But really, if you’re a person who loves to watch the sport but hasn’t committed yet to learning the stats beyond batting average and ERA, this is a great time to do it—in a few years, when the games are hopefully a bit easier to watch, you’ll probably be happy to have a greater understanding of what it means and how we got there. And even if in a few years, the Mariners, you know, Mariner—knowing more stuff still seems good.

Eric: The Vogelbachening Continues

In both our preseason coLLab piece reviewing the Mariners’ offseason and in the 40 in 40 preview on Daniel Vogelbach, I wrote at length about my hope that Vogelbach would get the playing time he has earned in order to prove once and for all whether or not he can stick as an everyday MLB player. So far, the results are very encouraging!


Would he have gotten as many starts so far if Kyle Seager hadn’t injured his hand, forcing Ryon Healy off the first base/DH logjam to cover third base? Probably not! But, exactly like I had hoped before the season started, Vogey got his chance to start regularly anyways and he is doing the damn thing. The plate discipline is otherworldly at times. He’s hitting in the big moments, too, delivering game-winning and game-tying home runs. There have been multiple anecdotes about how much time he spends reviewing video of at-bats and studying opposing pitchers. As hard as he worked to get to the MLB level, it’s awesome to see him continuing to work hard to do everything in his power to make sure he stays. I am so damn happy that he finally got his shot that and that he’s truly making the most of it. That alone has made 2019 worth following along through all the ups and downs. We are witnessing Daniel Vogelbach finally achieve his true calling of being an AL designated hitter and it’s everything I had reasonably hoped it would be.

Amanda: Look for the stories and the joy

”I think about the cosmic snowball theory. A few million years from now the sun will burn out and lose its gravitational pull. The earth will turn into a giant snowball and be hurled through space. When that happens it won’t matter if I get this guy out.”

Bill “Spaceman” Lee said this when asked how he stays calm in pressure situations. It’s a quote I discovered late in high school, and it’s something I’ve gone back to at many points in my life while stressing out over events with varying degrees of meaningfulness. And it’s true; in the grand scheme of the world and the cosmos, the Mariners don’t matter. The number of lives their win-loss record effects on a global scale is exceedingly minimal. Even so, it does matter to some degree. Who among us hasn’t had our mood affected by the Mariners? We can reason it away and think about cosmic snowballs, but the truth is, it does affect our lives and since we’re the ones living our lives, it matters to us.

------------------------------------

*WRITTEN INSTRUCTION 1*.
From the Mariners post, copy the passage starting at "But really, if" and ending at "still seems good.".
*WRITTEN INSTRUCTION 2*.
In the Mariners post, whose hand injury moved Ryon Healy over to cover third base?
*WRITTEN INSTRUCTION 3*.
List every person the Mariners post names with both a first and a last name.

*SUPPLIED INFORMATION*.
------------------------------------

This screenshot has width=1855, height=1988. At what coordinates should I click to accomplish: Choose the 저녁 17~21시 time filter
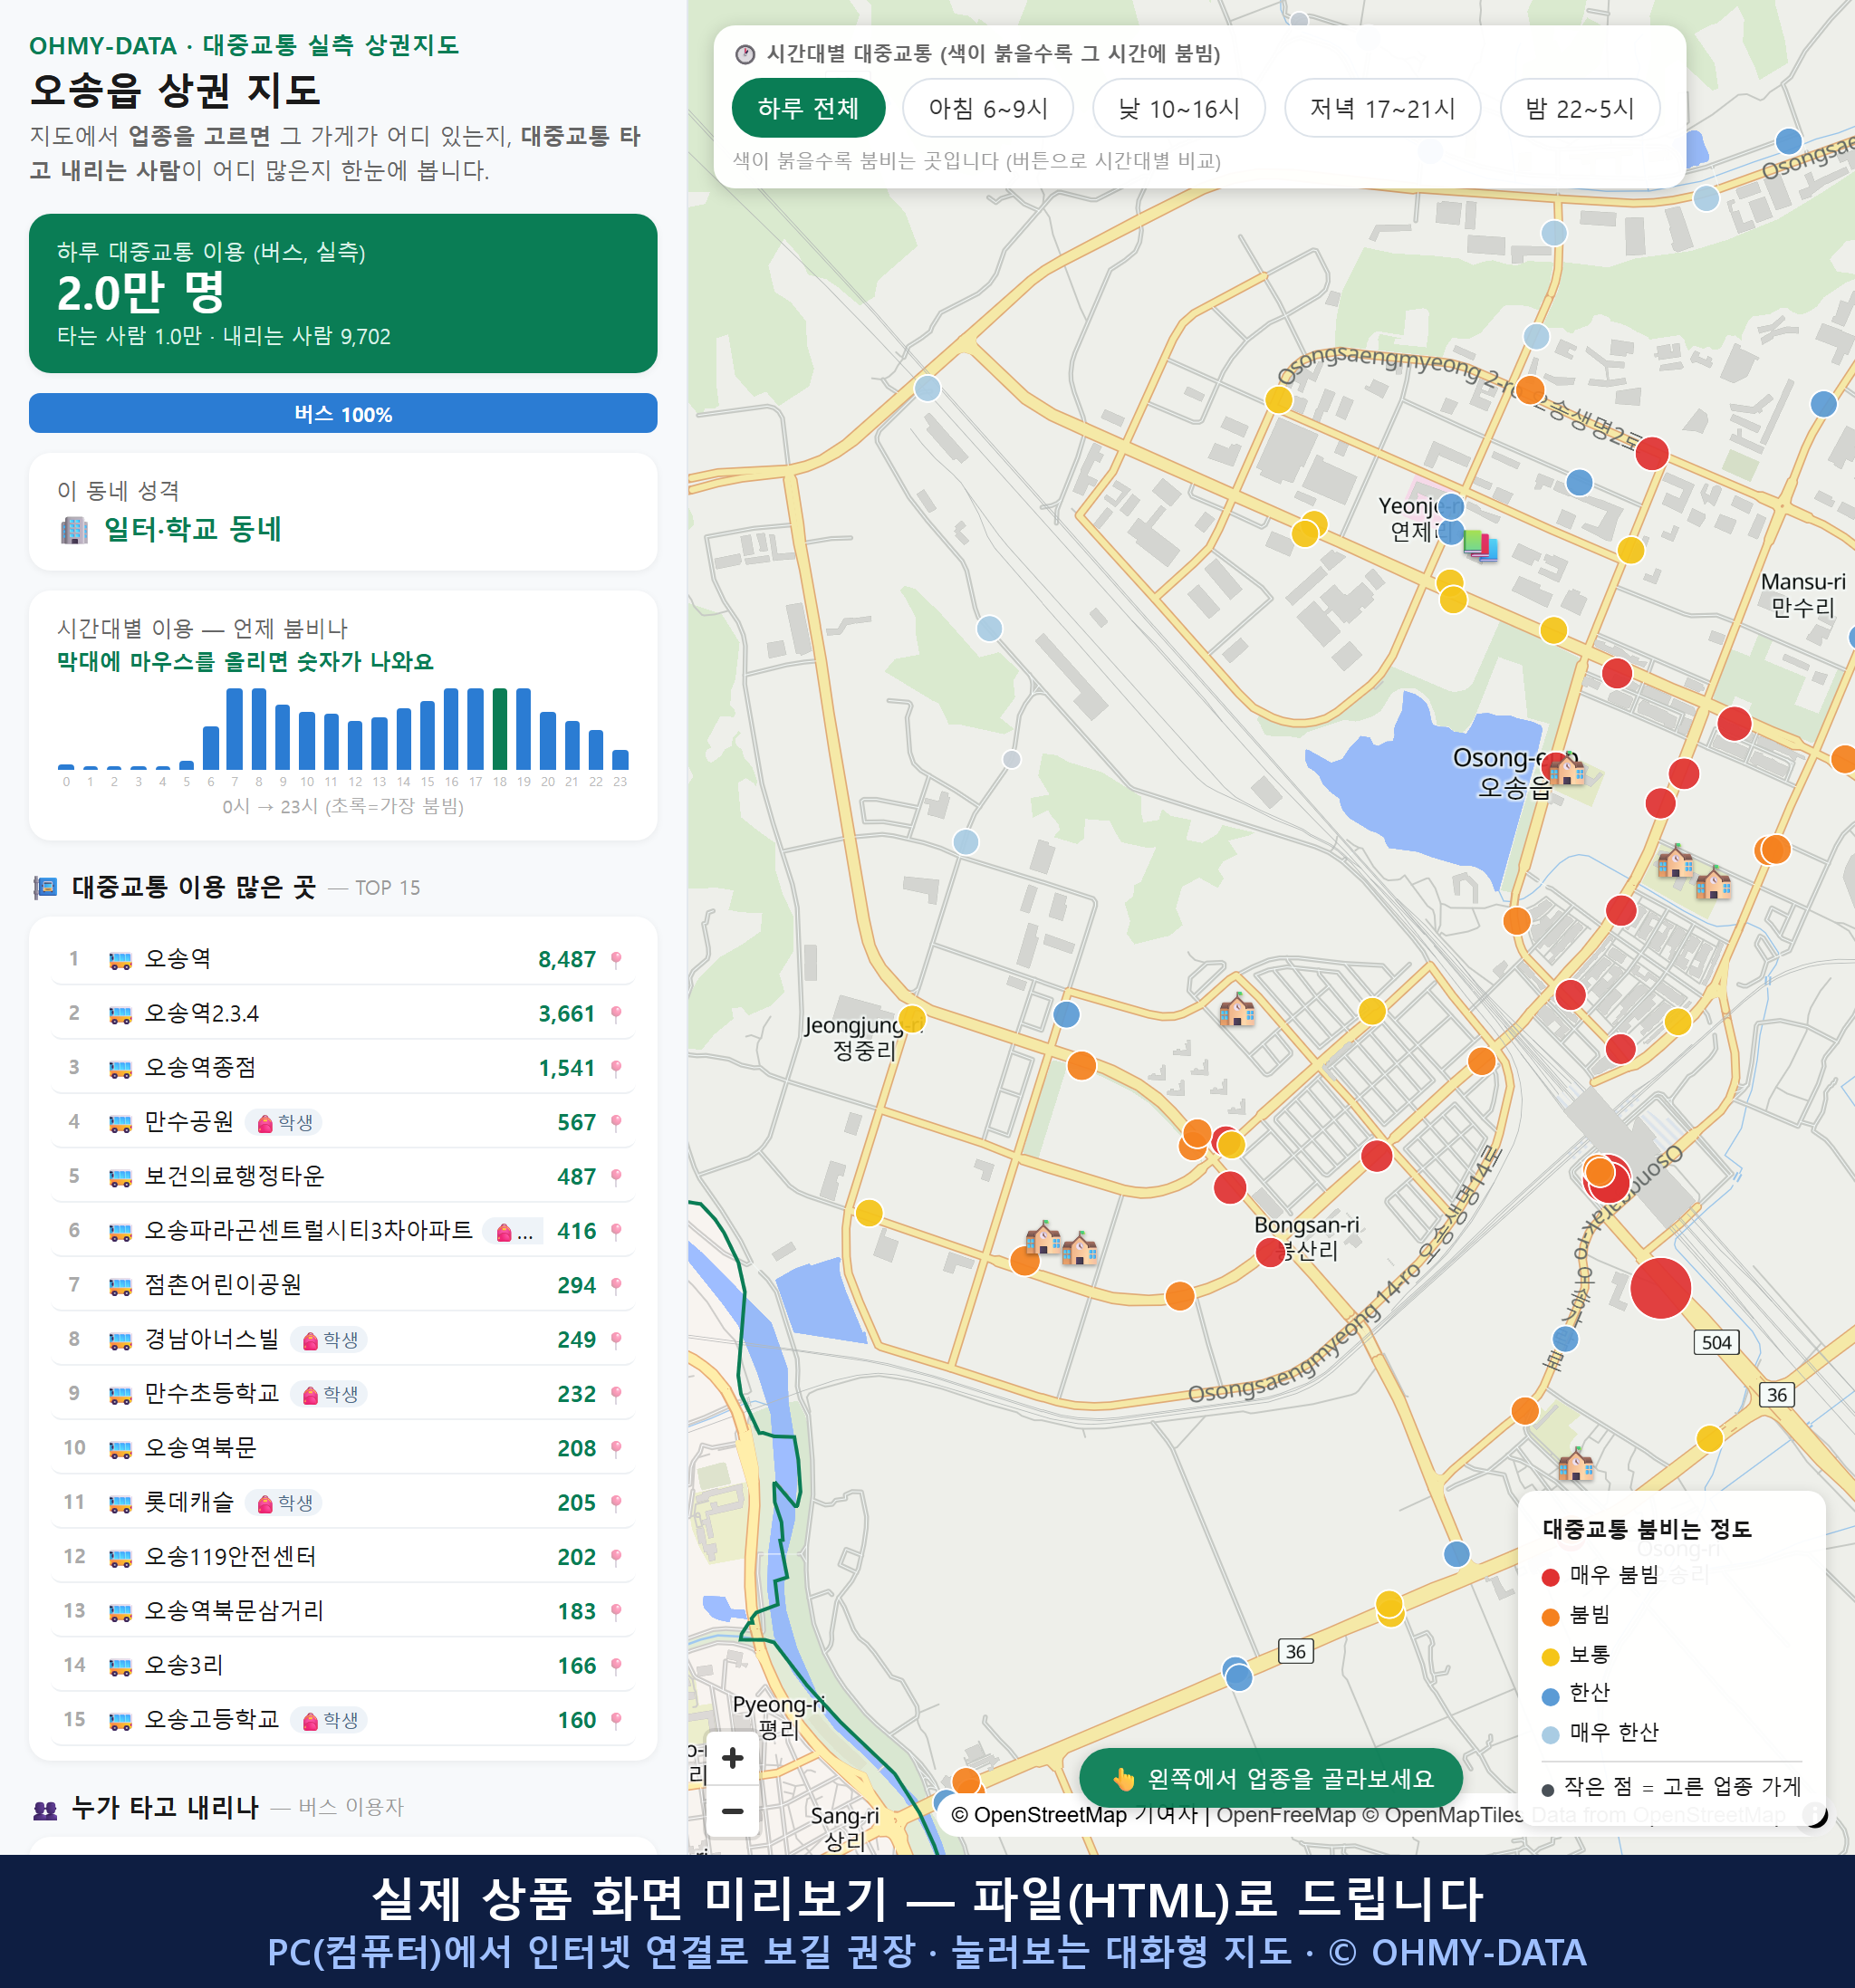tap(1382, 108)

------------------------------------

*WRITTEN ANSWER 1*.
But really, if you’re a person who loves to watch the sport but hasn’t committed yet to learning the stats beyond batting average and ERA, this is a great time to do it—in a few years, when the games are hopefully a bit easier to watch, you’ll probably be happy to have a greater understanding of what it means and how we got there. And even if in a few years, the Mariners, you know, Mariner—knowing more stuff still seems good.

*WRITTEN ANSWER 2*.
Kyle Seager's.

*WRITTEN ANSWER 3*.
Daniel Vogelbach
Kyle Seager
Ryon Healy
Bill "Spaceman" Lee